ガンガン響く痛みに頭を抱え、蹲っていたら、青年が様子を見に来ました。
「*+‘&%う>%?(大丈夫か?)」
痛みをこらえながら、それでもしっかり目を合わせれば、ちゃんと同時通訳されました。通じないのは分かっていても、心配してくれたのを無言で返すのもどうかと思い、日本語で返します。
「大丈夫。頭を打っただけ」
いっそこちらの言葉も通じたら・・・と思ったのですが、青年は首を傾げただけでした。
(どこの言葉だ?さっぱりわからん。これでは尋問できそうにないな)
どうやら同時通訳は私にしかされないようです。落胆のあまり目を伏せたら、問題ないと判断したらしい青年は定位置へ戻っていきました。
驚いた。
驚きすぎて、異世界にやってきた不安とか、閉じ込められている恐怖とか。そう言った落ち込む要因になる気分が遠のきました。

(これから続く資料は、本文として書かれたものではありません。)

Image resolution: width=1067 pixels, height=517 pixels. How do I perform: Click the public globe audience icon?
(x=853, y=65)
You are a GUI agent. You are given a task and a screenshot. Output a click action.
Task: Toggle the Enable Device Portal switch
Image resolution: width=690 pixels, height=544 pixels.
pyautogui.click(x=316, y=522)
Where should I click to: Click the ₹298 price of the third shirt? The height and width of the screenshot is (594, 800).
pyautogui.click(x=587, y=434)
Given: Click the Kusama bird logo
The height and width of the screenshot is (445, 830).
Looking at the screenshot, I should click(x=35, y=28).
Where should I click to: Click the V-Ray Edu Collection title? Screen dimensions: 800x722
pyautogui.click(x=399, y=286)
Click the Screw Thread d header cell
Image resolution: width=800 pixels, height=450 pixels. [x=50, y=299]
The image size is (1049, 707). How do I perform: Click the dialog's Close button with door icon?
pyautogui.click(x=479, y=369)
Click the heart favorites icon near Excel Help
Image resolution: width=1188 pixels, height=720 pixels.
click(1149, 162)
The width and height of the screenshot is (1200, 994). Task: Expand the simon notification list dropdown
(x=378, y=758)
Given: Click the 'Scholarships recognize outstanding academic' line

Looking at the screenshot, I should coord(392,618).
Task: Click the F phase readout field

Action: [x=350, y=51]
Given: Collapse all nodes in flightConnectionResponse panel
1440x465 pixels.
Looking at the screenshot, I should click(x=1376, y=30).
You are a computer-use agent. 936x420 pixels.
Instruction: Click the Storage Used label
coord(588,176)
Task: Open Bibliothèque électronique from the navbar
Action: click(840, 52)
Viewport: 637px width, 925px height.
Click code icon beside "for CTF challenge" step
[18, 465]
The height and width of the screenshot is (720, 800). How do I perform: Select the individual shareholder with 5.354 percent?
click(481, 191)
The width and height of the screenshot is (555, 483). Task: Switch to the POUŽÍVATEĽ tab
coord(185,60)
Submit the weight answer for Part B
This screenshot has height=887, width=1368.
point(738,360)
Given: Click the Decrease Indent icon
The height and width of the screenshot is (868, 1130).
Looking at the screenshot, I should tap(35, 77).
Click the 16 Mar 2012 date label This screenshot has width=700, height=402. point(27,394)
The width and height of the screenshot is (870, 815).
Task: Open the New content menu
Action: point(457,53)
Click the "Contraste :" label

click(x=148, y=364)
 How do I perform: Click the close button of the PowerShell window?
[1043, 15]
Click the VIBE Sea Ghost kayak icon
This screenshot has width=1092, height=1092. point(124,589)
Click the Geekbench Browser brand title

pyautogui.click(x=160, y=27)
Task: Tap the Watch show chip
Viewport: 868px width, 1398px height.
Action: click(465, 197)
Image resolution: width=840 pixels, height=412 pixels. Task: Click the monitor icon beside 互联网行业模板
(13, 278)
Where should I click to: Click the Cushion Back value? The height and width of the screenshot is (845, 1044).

私は3メートルは先にある、天井の、私の頭の形に凹んでいるへこみを見上げて、次いでそこから崩れた石のかけらを掴みます。普通に握っただけでは何も起こりませんでしたが―――。
「砕けろ」
めしゃっと。あっけなく。
ゼリーを潰すような微かな抵抗だけで、石が握りつぶされました。
「・・・・・・・・・・・・」
うむ。これならば、いつでもここから逃げられそうです。
しかし、何の情報もない。言葉もわからない、無一文の状態で外へ逃げ出して、異世界トリップ早々逃亡犯になった私は生きていけるのでしょうか。
水洗トイレもなさそうな文明の世界で。
無理。
きっと野垂れ死ぬ。
だったら、この状況を利用させていただきましょう。
とりあえず雨風がしのげて、きっと最低限の生活を保障してもらえそうな留置所の中にいて、少しずつ情報を得ることにします。もし、処刑されそうになったり、危害を加えられそうになったなら、その時この異世界人チートと思われる力でもって、逃げればいいのです。
そう決めたら、急に疲れてきました。
暑くも寒くもない。洞窟の中に似た、過ごしやすい気温の留置所には、現在、私しか住人がいないようです。石のベッドに敷き詰められた藁の上へ横たわってみたら、チクチクはしましたが、畳の上くらいの硬さでした。スプリングの利いたベッドが恋しい。けれども、野宿よりはましでしょう。
看守の青年が書きつける音と、遠く微かな鳥の声をなんとなく聴いていたら、だんだんと遠くなってきて・・・私は睡魔に身を任せました。